Draft - Many folks at NCSA have been on vacations as it is the use-them-or-lose them time for us. So not everyone has had a chance to provide input (e.g., Don, Margaret, Felipe).
For this version of the document, we started writing down representative cases where either files or databases are used. For the majority of the operations cases outside the actual pipeline execution it is not clear that these are actually Butler use cases.

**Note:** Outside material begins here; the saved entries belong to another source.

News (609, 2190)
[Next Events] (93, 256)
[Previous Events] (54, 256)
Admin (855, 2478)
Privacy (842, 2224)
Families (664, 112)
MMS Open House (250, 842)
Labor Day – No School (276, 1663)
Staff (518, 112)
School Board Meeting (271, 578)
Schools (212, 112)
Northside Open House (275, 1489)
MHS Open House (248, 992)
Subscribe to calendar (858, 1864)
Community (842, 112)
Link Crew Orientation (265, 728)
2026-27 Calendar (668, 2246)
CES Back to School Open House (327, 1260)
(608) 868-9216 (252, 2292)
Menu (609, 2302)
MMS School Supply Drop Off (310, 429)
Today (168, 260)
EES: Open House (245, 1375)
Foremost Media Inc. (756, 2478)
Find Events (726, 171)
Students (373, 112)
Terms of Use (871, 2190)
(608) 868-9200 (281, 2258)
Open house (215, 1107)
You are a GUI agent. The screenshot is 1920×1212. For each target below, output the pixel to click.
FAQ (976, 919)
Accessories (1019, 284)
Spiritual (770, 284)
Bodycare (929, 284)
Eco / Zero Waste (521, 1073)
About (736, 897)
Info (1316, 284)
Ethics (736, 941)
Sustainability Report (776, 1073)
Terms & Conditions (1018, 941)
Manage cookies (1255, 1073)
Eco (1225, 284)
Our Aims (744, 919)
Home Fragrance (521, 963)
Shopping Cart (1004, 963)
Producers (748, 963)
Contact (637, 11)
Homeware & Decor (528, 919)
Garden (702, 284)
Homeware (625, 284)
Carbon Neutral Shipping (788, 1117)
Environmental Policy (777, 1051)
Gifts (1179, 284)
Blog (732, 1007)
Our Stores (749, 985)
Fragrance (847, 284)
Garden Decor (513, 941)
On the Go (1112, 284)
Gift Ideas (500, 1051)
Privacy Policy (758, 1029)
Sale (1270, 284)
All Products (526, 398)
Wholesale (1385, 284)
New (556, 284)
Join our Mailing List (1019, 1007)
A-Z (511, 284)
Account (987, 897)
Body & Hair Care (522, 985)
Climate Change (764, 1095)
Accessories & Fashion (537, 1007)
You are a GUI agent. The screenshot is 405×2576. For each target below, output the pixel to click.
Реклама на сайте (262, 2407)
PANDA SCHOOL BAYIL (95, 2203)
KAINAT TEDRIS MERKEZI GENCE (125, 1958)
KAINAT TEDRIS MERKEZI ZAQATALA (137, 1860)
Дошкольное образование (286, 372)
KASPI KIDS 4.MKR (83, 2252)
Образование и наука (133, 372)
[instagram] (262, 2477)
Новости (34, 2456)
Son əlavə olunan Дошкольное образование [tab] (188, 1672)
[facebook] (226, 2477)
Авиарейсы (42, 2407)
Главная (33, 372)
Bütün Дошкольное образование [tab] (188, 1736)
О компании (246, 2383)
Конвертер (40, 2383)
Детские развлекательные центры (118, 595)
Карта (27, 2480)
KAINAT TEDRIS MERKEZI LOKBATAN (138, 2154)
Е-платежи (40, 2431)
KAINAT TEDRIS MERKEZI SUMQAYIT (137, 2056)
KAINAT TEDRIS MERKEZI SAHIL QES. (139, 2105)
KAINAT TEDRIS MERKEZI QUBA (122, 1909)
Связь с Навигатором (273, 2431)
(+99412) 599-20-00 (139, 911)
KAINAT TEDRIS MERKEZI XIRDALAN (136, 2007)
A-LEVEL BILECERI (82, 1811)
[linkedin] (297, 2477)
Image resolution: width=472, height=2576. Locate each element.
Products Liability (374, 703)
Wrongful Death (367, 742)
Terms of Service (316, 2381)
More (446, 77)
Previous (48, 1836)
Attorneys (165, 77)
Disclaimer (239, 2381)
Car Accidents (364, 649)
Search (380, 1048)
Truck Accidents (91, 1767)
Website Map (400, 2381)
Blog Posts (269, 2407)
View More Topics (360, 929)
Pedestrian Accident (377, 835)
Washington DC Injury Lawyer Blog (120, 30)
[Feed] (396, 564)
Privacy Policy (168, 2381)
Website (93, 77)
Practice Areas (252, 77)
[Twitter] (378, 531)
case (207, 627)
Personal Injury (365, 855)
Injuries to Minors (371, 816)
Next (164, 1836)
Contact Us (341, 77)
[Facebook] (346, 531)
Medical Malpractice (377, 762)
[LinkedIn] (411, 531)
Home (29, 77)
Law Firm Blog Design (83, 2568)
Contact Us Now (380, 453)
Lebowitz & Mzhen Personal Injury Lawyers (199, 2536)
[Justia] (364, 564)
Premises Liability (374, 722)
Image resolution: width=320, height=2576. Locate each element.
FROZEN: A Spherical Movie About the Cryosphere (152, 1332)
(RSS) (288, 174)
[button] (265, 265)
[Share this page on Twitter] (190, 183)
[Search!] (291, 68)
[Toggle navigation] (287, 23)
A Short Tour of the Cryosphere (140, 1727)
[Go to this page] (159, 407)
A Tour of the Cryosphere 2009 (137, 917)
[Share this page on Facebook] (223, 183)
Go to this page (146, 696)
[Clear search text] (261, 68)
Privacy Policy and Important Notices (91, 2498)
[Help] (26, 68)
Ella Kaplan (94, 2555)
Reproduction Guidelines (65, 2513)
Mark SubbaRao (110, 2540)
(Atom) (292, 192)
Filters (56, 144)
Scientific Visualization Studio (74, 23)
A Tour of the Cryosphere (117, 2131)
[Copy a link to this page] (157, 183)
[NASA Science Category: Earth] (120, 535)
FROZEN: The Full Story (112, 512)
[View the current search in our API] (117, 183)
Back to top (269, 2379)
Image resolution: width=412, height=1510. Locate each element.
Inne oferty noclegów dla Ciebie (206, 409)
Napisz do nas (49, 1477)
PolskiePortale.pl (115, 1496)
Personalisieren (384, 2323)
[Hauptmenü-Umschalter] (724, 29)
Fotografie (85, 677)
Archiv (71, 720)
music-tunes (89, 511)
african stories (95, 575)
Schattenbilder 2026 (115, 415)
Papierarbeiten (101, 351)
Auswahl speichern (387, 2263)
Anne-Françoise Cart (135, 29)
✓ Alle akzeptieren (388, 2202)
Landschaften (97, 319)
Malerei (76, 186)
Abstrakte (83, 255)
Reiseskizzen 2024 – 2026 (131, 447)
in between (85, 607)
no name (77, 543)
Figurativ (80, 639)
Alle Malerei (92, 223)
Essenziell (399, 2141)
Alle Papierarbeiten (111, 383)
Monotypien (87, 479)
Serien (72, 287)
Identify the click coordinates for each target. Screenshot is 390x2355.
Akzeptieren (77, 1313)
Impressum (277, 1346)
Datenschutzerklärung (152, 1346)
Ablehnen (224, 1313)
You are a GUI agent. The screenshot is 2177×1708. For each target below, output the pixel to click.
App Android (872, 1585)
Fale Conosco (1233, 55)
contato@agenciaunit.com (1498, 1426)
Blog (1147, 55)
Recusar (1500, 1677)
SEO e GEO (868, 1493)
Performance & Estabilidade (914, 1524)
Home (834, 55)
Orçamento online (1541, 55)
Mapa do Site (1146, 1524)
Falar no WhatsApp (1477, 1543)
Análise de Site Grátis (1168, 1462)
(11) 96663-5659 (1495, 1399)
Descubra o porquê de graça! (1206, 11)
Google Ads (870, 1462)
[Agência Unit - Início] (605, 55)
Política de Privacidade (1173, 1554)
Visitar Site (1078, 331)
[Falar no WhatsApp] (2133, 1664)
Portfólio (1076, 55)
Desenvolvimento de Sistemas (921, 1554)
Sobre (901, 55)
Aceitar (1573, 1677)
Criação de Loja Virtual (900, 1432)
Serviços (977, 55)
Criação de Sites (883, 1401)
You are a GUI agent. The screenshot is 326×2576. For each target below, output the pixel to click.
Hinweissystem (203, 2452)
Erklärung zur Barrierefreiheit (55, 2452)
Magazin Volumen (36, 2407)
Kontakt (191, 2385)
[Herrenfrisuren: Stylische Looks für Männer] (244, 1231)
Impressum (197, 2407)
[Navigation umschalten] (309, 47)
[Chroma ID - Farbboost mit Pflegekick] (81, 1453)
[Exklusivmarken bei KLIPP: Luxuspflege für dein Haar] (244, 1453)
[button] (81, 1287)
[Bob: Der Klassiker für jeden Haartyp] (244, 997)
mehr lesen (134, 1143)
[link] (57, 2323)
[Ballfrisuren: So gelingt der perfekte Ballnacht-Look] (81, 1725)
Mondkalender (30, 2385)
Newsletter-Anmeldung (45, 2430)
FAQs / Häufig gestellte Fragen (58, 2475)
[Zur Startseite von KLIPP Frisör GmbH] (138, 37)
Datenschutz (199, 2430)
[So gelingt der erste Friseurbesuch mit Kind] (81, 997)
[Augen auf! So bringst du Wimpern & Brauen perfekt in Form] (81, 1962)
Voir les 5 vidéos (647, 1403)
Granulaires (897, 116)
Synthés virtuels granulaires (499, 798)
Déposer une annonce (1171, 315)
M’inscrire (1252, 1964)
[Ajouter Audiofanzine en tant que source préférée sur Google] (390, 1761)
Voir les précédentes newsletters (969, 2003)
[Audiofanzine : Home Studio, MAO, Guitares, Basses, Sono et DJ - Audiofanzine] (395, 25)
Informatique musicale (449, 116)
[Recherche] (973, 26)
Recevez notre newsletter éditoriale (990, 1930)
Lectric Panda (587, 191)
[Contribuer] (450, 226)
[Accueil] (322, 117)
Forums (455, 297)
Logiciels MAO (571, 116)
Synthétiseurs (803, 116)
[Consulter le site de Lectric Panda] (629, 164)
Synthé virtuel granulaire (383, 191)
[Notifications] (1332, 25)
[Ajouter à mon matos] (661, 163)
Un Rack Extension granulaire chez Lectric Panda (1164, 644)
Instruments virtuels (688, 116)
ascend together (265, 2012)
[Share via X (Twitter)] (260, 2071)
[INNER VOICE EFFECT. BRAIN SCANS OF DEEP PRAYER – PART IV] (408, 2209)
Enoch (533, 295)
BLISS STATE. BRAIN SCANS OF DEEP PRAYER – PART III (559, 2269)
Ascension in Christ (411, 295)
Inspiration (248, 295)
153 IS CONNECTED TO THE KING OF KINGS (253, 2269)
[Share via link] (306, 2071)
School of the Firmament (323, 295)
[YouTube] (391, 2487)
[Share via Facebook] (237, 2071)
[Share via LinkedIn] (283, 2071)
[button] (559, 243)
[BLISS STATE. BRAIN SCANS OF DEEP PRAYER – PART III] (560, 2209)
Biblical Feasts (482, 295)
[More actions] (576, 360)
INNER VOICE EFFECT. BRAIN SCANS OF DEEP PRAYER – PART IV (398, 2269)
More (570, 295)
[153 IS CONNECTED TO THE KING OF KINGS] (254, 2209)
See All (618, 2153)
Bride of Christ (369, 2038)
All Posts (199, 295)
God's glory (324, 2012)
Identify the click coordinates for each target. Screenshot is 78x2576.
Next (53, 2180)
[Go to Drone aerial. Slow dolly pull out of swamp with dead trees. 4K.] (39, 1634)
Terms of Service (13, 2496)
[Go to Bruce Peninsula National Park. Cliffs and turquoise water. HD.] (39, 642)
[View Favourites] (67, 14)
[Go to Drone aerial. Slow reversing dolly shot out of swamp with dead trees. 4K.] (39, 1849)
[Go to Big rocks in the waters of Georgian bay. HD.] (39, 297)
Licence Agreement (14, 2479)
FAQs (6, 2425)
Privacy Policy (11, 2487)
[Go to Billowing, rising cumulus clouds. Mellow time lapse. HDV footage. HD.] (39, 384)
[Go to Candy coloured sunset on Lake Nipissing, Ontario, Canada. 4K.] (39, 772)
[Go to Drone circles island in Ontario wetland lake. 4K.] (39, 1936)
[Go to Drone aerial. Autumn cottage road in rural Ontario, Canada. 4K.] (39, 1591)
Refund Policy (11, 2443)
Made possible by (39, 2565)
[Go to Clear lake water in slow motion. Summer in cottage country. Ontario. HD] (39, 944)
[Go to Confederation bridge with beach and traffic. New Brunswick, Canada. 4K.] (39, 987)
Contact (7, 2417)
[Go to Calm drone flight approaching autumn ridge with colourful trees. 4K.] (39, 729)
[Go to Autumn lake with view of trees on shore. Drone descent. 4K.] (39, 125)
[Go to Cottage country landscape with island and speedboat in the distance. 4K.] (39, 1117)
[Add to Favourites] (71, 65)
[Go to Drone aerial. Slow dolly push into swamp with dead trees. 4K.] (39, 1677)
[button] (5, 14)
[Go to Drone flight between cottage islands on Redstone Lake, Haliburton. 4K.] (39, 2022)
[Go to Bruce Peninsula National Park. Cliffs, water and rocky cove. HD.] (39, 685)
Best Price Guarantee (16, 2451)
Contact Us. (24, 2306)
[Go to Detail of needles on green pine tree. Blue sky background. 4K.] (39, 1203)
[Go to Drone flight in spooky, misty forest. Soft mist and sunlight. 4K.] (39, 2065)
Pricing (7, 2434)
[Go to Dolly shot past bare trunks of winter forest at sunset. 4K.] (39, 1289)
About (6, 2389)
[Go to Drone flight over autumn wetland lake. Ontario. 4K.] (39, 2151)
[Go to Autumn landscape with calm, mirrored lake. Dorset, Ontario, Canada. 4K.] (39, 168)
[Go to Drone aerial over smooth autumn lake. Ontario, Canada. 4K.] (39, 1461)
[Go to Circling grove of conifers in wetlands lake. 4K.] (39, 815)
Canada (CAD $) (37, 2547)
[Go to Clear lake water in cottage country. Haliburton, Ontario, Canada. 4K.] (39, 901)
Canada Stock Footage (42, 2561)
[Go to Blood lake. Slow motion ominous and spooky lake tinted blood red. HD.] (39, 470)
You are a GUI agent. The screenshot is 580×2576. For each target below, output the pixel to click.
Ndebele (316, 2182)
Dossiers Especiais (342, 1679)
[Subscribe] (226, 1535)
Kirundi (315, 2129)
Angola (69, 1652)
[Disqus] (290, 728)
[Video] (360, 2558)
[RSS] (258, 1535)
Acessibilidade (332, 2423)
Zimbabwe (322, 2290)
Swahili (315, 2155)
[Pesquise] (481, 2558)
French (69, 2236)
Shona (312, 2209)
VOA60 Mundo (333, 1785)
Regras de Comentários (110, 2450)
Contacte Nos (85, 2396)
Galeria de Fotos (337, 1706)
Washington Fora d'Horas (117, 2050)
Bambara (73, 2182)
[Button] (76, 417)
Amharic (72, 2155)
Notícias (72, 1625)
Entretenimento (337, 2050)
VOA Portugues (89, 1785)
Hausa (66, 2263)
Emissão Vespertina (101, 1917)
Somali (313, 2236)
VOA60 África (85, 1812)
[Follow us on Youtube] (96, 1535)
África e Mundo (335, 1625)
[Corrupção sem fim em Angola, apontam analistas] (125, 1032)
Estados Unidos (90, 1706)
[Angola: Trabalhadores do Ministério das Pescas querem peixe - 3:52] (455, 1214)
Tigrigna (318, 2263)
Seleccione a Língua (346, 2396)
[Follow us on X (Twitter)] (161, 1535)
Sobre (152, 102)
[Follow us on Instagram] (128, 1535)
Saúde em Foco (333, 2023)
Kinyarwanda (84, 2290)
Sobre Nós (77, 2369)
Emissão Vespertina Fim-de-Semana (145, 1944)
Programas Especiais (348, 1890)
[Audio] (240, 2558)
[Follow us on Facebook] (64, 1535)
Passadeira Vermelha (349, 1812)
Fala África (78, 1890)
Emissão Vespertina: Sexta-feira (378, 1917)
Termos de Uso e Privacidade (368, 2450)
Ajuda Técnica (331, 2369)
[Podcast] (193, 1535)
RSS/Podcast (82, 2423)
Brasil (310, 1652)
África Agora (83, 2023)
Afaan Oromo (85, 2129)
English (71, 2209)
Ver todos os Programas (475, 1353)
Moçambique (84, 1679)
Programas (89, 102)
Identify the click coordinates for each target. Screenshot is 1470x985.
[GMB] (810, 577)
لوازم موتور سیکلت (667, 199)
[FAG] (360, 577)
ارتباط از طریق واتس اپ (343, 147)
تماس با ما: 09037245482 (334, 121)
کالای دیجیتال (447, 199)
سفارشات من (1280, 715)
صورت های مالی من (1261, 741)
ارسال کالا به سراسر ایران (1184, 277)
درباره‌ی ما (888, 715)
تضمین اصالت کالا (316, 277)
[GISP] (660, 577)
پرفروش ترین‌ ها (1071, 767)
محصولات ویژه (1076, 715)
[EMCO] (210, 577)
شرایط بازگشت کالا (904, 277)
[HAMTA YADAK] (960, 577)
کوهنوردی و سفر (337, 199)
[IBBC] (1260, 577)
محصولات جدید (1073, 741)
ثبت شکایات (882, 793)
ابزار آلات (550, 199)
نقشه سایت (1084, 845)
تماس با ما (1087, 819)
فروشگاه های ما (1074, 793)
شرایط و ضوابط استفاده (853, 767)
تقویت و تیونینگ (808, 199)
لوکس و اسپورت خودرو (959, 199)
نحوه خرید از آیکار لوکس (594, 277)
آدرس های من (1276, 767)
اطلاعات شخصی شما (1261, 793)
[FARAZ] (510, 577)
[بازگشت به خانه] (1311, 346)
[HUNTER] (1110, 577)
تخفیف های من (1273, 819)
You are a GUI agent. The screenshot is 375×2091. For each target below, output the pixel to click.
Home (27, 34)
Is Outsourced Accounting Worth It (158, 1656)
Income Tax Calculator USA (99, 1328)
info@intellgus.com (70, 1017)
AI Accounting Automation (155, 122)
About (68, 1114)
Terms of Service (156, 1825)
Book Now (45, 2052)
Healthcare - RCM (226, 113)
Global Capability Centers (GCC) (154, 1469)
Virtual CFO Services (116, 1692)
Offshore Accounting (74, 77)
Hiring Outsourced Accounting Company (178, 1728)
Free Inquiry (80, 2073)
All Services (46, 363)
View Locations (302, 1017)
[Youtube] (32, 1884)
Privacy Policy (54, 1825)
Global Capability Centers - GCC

That doesn’t mean that some lower level code could be shared (e.g. afwImage). (Does not include cases where science platform, end-user, etc use cases involve accessing Data Backbone, etc.)
Off-line Batch Processing Service:
In order to run a task/SuperTask, the Batch Processing Service's compute job must set up input files, previously transferred to an empty local disk via some non-Butler mechanism, in a way accessible by the Butler being used by the task/SuperTask. (Currently the initial execution would be of the command-line task/activator).
The execution of a SuperTask inside a pipeline during operations wants an input file that doesn't exist in the local repository. This should be a failure (as opposed to helpfully fetching the file for the supertask).
The Batch Processing Service will transfer the output files out of the job scratch disk to either other working areas or back to Data Backbone (where the filename must be unique).
When we do production runs, yes the Butler could name the files whatever, and then we have to wrap every execution with a wrapper (executor) to rename the files appropriately. This obscures things on many levels (workflow system thinks it is only running 1 executable, digging around a filesystem while debugging an active job means different filenames), and we strongly prefer not to do so.
This does NOT mean that Butler itself has to be able to generate unique filenames. If it allows the user of the Butler (i.e., production framework) to tell it how to name output files (like it currently does but needs to be easier), this would be good enough for Operations.
The operator wants to execute a pipeline via the Batch Processing Service using a different calibration than as used previously. They edit some configuration changing the calibration lookup strategy and submit the processing attempt. Examples:
Use different set of calibration files
The Operations consolidated DB will have many files/data which should not be used as inputs for a particular execution. Need an easy way to do this.
Many data management tasks will need consolidated database access. It is not clear what is to be gained by going through the Butler. Most of these would never be used by anyone other than a few Operations staff. If should be using Butler, many more use cases would come here.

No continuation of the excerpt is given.